What you suggest will probably be OK. CAT5 cable contains four twisted pair, each with a different twist pitch. This causes almost all coupling from one pair to another to be common mode. It's really hard to inject a signal into a CAT5 cable that couples in differential mode to a different twisted pair.
RS-485 is a differential signal going from up to +5 V to -5 V when transmitted. Receivers have a couple volts or so hysteresis typically. It would take a lot to exceed the common mode range, or introduce enough differential mode noise to prevent correct reception.
One thing to keep in mind is that while RS-485 is differential, these two lines still need a ground reference. At a minimum, this requires 3 wires in the cable. You probably want to dedicate a whole pair to ground in reality.
800 kHz is really not that high.

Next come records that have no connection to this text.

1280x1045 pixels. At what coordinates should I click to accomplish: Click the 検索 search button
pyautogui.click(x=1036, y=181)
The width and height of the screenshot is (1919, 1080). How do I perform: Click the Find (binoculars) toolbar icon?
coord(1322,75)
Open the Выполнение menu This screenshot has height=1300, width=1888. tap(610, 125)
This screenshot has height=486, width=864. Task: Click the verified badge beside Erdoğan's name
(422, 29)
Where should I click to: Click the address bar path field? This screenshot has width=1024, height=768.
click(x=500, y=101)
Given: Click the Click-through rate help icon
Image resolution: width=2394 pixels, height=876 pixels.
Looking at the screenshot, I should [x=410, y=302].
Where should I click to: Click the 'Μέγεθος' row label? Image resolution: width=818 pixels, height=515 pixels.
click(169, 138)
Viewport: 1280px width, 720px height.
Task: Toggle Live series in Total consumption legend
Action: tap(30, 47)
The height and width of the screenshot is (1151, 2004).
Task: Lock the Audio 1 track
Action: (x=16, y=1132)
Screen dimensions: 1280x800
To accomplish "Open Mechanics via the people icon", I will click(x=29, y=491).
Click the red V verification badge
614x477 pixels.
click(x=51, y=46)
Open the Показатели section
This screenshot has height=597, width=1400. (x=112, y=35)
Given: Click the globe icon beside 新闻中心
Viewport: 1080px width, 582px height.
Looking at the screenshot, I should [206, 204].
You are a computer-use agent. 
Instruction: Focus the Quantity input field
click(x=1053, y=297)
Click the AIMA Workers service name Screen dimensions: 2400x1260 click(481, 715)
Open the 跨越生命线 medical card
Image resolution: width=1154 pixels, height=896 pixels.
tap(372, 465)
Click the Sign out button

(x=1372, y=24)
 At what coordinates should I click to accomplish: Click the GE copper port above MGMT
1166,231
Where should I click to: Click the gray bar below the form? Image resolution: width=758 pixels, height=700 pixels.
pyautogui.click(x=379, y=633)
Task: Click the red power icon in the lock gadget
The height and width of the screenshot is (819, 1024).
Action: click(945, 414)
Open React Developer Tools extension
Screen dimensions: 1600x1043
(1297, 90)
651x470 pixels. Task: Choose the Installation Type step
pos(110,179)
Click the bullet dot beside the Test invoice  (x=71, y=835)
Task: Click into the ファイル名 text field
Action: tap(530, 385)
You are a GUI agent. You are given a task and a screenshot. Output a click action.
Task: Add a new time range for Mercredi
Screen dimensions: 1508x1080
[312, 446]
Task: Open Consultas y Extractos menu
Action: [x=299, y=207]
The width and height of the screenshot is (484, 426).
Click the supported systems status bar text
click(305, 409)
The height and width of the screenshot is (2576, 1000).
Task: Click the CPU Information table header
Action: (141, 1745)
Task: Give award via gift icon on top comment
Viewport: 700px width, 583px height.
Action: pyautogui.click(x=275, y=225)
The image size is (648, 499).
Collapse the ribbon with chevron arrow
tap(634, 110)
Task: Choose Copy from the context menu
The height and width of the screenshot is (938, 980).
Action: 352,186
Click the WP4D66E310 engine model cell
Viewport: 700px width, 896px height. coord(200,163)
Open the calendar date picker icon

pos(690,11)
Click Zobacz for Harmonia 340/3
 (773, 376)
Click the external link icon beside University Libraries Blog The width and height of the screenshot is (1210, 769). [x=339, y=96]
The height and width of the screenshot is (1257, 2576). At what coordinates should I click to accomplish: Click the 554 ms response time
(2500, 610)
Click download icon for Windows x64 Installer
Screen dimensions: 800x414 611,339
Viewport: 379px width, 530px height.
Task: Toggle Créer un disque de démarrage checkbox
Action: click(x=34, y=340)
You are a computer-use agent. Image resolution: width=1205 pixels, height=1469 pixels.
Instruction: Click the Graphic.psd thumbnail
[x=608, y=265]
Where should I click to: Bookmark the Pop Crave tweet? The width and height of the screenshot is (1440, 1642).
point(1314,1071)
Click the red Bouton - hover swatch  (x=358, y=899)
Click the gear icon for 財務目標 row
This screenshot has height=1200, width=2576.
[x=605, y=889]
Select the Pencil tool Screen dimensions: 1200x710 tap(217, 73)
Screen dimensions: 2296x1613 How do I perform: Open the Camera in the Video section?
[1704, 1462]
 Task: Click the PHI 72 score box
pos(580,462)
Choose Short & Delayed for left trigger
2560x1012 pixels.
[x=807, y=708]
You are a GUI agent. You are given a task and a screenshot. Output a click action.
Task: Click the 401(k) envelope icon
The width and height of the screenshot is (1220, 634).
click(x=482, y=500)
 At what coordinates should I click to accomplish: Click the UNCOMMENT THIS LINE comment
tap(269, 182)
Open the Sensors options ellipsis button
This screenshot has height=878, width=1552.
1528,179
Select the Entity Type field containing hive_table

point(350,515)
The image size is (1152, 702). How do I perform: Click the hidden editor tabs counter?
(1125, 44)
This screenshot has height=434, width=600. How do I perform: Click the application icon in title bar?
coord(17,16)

Unless the voltage swings are very large, it's simply not going to cause problems for RS-485. Since 800 kHz is your highest frequency of interest, it might be a good idea to add a filter in front of the cable to attenuate any higher frequency components, which you don't want anyway.
If you can send the 800 kHz differentially using its own twisted pair, even better. Even just a balun right before injection into the cable will help, although I really think you'll be fine even if this is sent as signal and ground on its own twisted pair.
I really don't expect any problems with what you are propsing.